Dataset entries:
'''
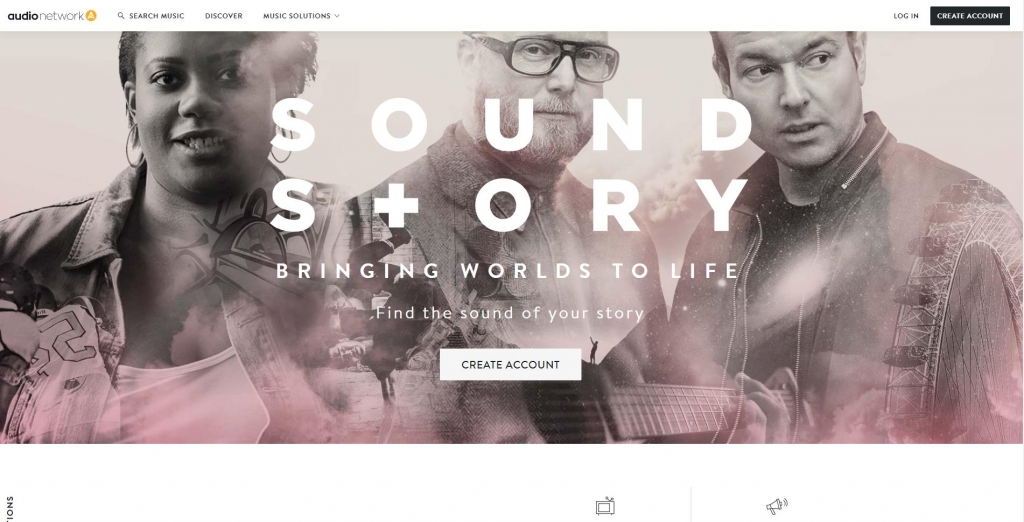Click the Find the sound of your story text

510,313
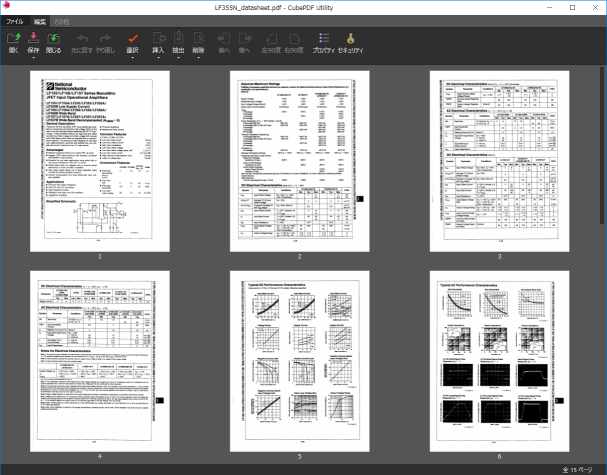Open the Properties (プロパティ) icon
The width and height of the screenshot is (607, 475).
(x=323, y=38)
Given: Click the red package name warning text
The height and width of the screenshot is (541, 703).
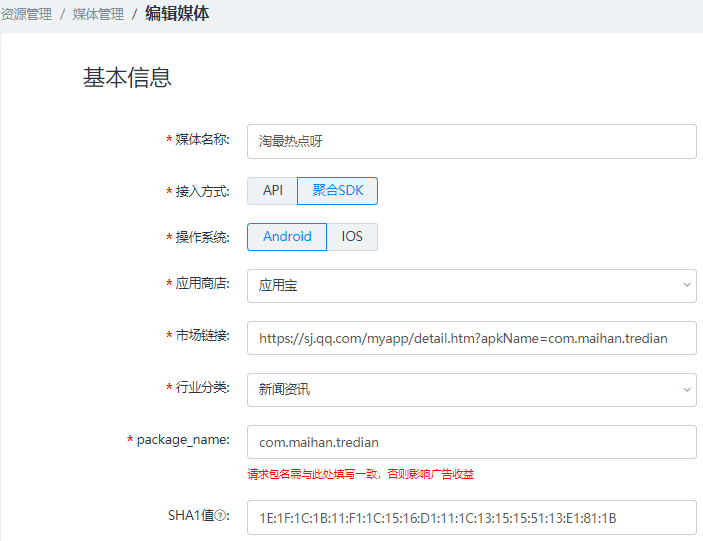Looking at the screenshot, I should click(360, 474).
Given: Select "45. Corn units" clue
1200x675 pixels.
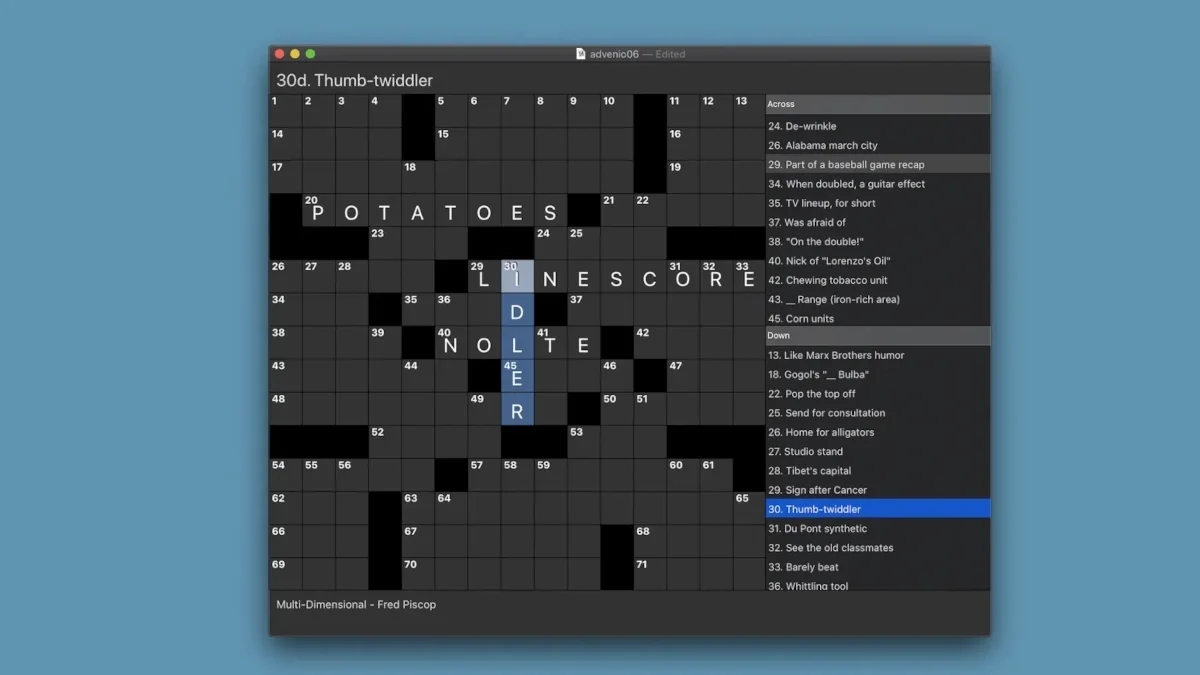Looking at the screenshot, I should (x=877, y=318).
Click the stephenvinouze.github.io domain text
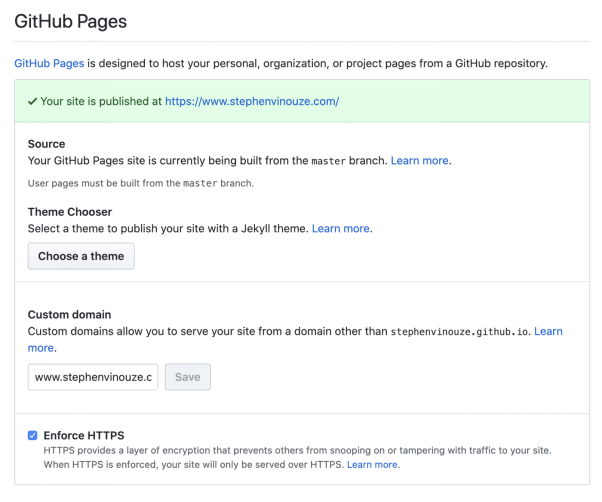602x502 pixels. click(x=459, y=331)
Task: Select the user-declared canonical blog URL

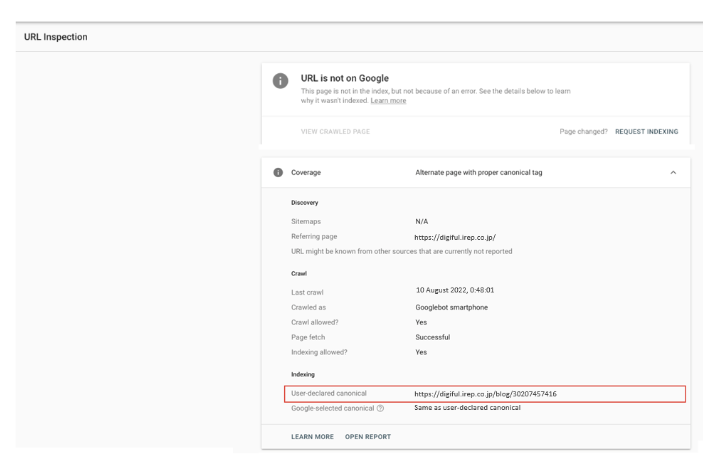Action: point(485,394)
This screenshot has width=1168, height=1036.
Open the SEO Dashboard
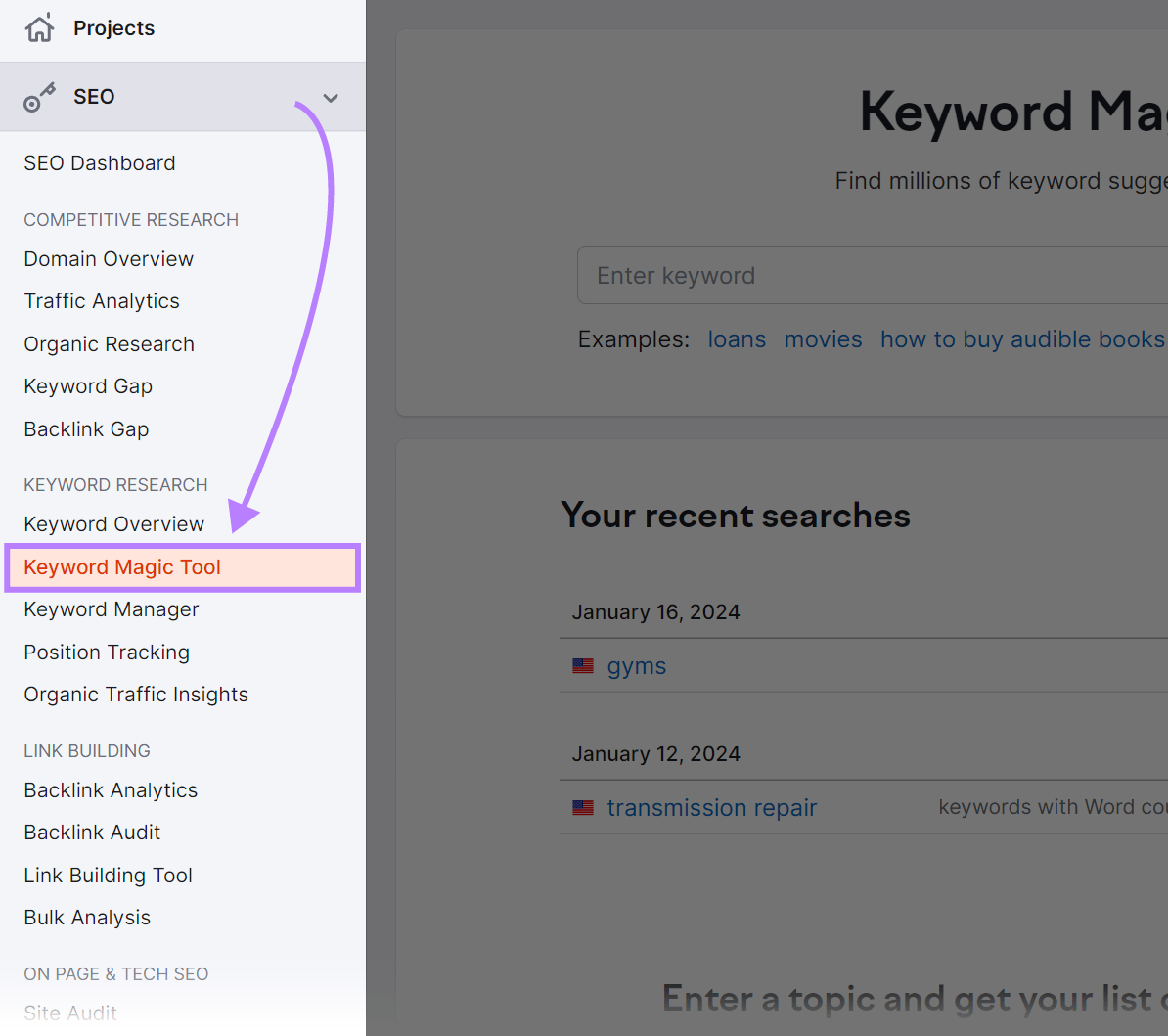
'''
_Work to be completed_.
Leave out the pictures, and retype exactly the lines from the one containing "Given: Click the" through the final line of the data.

_Written solution_.
Given: Click the red package name warning text
The height and width of the screenshot is (541, 703).
Looking at the screenshot, I should click(360, 474).
Given: Select "45. Corn units" clue
1200x675 pixels.
Looking at the screenshot, I should (x=877, y=318).
Click the stephenvinouze.github.io domain text
602x502 pixels. click(x=459, y=331)
Task: Select the user-declared canonical blog URL

Action: point(485,394)
This screenshot has width=1168, height=1036.
Open the SEO Dashboard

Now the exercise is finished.